If you are looking for high-quality products, please feel free to contact us and send an inquiry, email: brad@ihpa.net
Tungsten wire is the foundation of incandescent bulbs, filament lamps, and light fixtures. It is also used in arc welding, fasteners, and various electrical applications.
Tungsten is a hard metal that can be made into a wide variety of shapes, sizes and lengths. It is important that tungsten wire properties are carefully monitored throughout the manufacturing process, so the proper physical properties are achieved for each application. Cutting corners early in the production process can result in poor performance and costly repairs later on.
The tensile properties of pure tungsten wire are very good at room temperature and annealed to 1900°C. The tensile strength decreases rapidly above this temperature.
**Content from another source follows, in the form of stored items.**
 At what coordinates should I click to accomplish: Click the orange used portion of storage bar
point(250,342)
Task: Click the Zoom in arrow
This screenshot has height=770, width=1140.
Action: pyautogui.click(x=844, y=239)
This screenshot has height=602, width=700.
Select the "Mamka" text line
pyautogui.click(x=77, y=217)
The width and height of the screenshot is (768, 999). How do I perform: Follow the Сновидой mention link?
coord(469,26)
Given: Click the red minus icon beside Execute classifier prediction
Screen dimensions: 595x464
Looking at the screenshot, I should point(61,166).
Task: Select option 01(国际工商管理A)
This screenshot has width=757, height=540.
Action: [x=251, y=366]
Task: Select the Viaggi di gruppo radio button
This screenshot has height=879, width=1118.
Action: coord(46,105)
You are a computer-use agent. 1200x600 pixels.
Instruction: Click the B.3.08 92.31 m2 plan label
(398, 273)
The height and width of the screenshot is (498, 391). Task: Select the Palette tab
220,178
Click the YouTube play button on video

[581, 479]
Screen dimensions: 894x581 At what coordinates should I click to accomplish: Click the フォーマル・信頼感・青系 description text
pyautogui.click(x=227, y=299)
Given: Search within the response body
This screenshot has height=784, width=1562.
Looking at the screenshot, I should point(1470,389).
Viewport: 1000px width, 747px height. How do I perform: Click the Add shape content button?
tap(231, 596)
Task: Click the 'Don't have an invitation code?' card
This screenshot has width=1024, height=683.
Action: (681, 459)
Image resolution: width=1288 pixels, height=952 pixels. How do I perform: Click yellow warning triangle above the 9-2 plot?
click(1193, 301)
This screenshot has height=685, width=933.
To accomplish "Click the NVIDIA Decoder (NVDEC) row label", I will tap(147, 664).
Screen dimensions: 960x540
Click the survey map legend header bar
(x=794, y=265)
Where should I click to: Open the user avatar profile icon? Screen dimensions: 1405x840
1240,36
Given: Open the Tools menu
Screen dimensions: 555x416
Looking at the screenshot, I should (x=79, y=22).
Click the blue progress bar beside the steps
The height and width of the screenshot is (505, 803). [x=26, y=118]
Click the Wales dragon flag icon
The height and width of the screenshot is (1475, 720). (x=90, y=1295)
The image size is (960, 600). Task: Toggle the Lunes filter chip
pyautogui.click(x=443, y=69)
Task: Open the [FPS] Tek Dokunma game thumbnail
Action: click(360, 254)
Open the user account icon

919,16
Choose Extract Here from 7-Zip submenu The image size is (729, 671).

In addition, tungsten-rhenium alloy wire can be used at high temperatures without any loss of ductility, due to the stabilized fine grain microstructure that inhibits secondary recrystallization and dissipates shock waves, thereby providing long life under vibrational loading.
Typical stress-strain curves of pure tungsten fibers are collected in Fig.1. The annealed K-doped wire shows an improved plastic response compared with the as-fabricated tungsten wire. The yield stress and the ultimate tensile strength smoothly decrease with increasing test temperature, while the fracture strain exhibits a non-negligible increase.
The OM and SEM pictures of a few samples of the tensile fracture surfaces are shown in Fig.2. The morphology of the fracture surface is clearly changing, as necking becomes more and more obvious. The pattern of the debonded grains is shifting from a sponge-like to snow flake structure. This results from the mechanical interaction of the atomic defects.